-- Supplied material follows --

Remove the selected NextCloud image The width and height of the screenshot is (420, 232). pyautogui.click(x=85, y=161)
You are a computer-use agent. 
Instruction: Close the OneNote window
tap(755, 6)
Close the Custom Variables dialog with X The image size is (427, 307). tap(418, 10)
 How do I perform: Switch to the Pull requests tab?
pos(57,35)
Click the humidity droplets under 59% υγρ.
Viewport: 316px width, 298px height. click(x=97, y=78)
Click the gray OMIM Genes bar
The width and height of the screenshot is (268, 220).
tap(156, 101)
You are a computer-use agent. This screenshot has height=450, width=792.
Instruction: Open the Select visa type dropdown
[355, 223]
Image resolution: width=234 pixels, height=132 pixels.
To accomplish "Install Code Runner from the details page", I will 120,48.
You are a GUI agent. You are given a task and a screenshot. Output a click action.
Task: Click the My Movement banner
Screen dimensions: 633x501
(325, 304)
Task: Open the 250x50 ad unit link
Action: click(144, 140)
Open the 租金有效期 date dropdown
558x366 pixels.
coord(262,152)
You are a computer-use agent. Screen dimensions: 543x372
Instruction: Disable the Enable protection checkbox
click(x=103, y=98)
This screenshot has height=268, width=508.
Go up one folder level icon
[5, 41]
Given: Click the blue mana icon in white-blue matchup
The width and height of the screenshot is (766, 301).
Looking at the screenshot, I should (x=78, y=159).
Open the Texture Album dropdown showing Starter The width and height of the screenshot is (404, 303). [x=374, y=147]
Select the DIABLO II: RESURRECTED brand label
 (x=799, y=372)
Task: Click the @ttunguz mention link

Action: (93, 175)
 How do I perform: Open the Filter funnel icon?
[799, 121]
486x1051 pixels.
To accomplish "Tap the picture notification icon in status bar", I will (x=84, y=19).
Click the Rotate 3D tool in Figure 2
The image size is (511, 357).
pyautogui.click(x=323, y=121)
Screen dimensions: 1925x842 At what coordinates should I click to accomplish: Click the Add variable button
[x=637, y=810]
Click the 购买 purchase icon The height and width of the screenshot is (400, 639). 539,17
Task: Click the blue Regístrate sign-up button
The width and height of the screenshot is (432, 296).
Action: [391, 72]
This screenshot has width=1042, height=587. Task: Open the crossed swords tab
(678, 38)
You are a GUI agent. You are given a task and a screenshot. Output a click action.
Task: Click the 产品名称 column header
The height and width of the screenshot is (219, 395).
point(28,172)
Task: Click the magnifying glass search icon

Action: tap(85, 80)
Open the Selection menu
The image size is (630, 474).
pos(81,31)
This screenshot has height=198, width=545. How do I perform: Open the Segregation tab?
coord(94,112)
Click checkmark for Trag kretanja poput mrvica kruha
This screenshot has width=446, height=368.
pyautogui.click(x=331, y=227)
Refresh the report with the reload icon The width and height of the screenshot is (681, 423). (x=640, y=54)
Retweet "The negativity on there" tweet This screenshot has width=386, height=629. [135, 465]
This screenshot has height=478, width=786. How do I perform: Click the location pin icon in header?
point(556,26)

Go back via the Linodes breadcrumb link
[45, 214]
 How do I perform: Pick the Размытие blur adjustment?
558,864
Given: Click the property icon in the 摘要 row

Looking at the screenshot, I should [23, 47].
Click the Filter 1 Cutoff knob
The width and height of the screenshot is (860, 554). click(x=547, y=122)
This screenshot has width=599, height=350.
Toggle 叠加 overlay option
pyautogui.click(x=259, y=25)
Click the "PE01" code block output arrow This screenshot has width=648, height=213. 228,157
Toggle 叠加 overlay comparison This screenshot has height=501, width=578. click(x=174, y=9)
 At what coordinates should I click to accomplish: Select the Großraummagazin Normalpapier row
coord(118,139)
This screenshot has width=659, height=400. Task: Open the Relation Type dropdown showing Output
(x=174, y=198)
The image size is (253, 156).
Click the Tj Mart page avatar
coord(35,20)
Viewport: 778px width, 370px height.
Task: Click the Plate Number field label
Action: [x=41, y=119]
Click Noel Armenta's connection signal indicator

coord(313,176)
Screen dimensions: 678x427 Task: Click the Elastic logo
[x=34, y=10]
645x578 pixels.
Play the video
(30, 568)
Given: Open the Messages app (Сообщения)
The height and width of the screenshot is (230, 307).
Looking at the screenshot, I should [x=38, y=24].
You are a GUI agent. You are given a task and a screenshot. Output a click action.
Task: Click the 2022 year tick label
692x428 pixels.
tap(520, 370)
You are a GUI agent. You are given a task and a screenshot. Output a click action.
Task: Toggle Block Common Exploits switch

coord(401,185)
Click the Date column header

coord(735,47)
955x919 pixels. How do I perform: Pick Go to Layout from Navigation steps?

-- Supplied material concluded --

* [What is needed]:
Look through the entries above, and wherever a line holds the string "from", copy it.

* [Worked solution]:
To accomplish "Install Code Runner from the details page", I will 120,48.
955x919 pixels. How do I perform: Pick Go to Layout from Navigation steps?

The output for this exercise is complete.